Goals:
[1] From the autovacuum passage below, quote the text from "Thus, at the" to "for read IO.", inclusive.
[2] Using the autovacuum passage below, decide whether each statement agrees with it. Answer yes or no, and quote the words that settle it.
(a) The default value of vacuum_cost_page_dirty is 20.
(b) Raising autovacuum_vacuum_cost_limit may cause IO bottlenecks.
(c) Storage parameters set on individual tables cannot override the global settings.
[3] List every distinct name containing an underscore in the autovacuum passage below, in the order each first appears.

[START Text shown]

Thus, at the most, an autovacuum can read : 50 * 200 * 8 KB = 78.13 MB per second (if blocks are already found in shared_buffers), considering the block_size as 8192 bytes.

If the blocks are not in shared buffers and need to fetched from disk, an autovacuum can read : 50 * ((200 / vacuum_cost_page_miss) * 8) KB = 7.81 MB per second.

All the information we have seen above is for read IO.

Now, in order to delete dead tuples from a page/block, the cost of a write operation is : vacuum_cost_page_dirty, set to 20 by default.

At the most, an autovacuum can write/dirty : 50 * ((200 / vacuum_cost_page_dirty) * 8) KB = 3.9 MB per second.

Generally, this cost is equally divided to all the autovacuum_max_workers number of autovacuum processes running in the Instance. So, increasing the autovacuum_max_workers may delay the autovacuum execution for the currently running autovacuum workers. And increasing the autovacuum_vacuum_cost_limit may cause IO bottlenecks. An important point to note is that this behaviour can be overridden by setting the storage parameters of individual tables, which would subsequently ignore the global settings.

[END Text shown]
[START Given material]

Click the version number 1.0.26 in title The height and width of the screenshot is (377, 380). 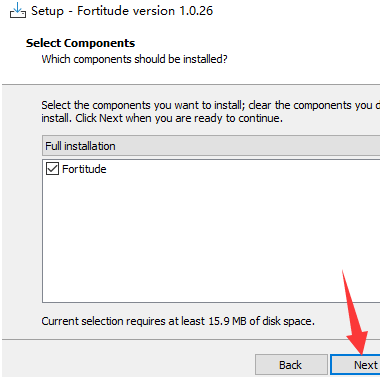click(x=196, y=11)
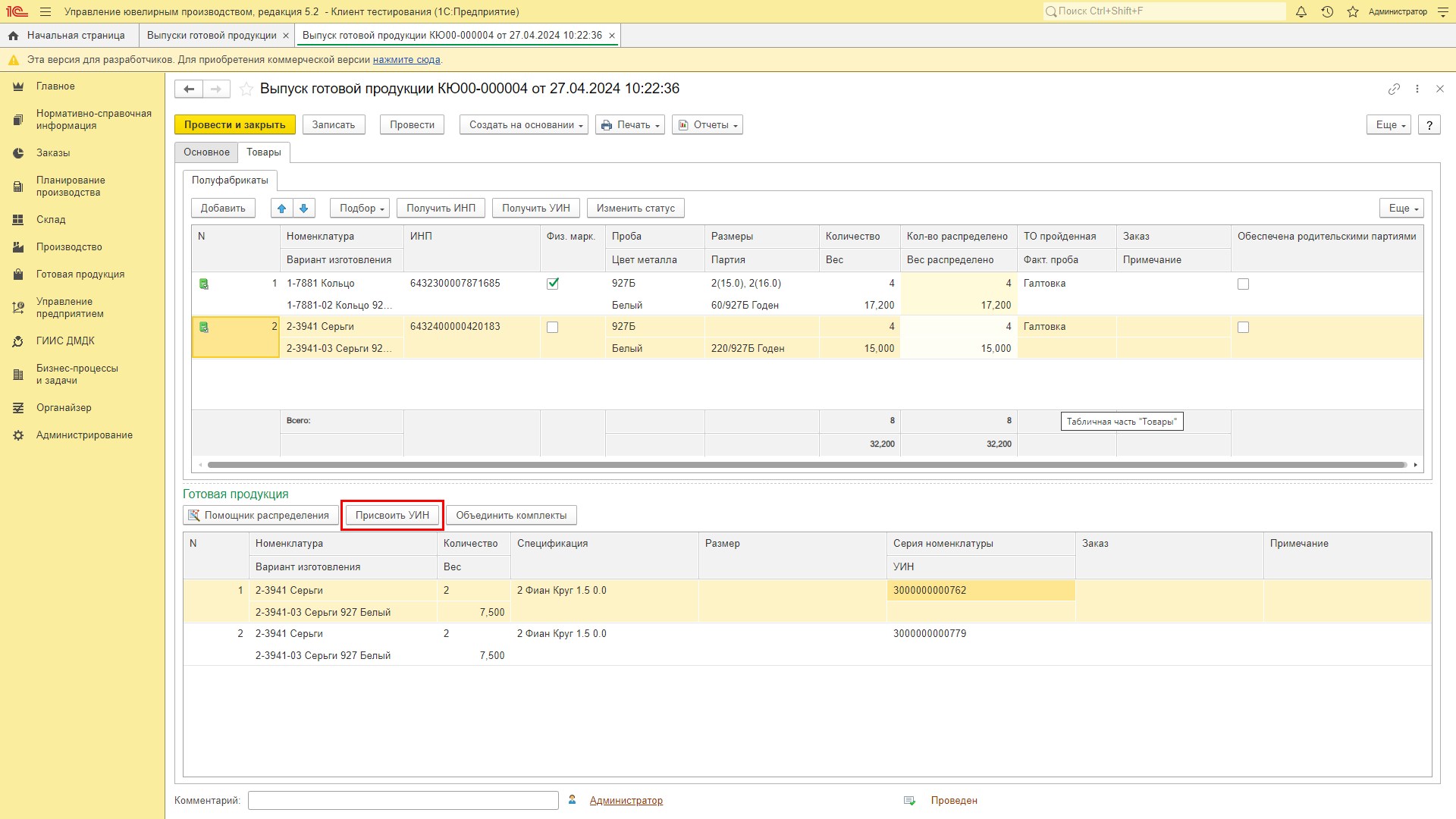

[END Given material]

Exercise results:
[1]
Thus, at the most, an autovacuum can read : 50 * 200 * 8 KB = 78.13 MB per second (if blocks are already found in shared_buffers), considering the block_size as 8192 bytes.

If the blocks are not in shared buffers and need to fetched from disk, an autovacuum can read : 50 * ((200 / vacuum_cost_page_miss) * 8) KB = 7.81 MB per second.

All the information we have seen above is for read IO.

[2]
(a) Yes: "vacuum_cost_page_dirty, set to 20 by default."
(b) Yes: "increasing the autovacuum_vacuum_cost_limit may cause IO bottlenecks."
(c) No: "this behaviour can be overridden by setting the storage parameters of individual tables, which would subsequently ignore the global settings."

[3]
shared_buffers
block_size
vacuum_cost_page_miss
vacuum_cost_page_dirty
autovacuum_max_workers
autovacuum_vacuum_cost_limit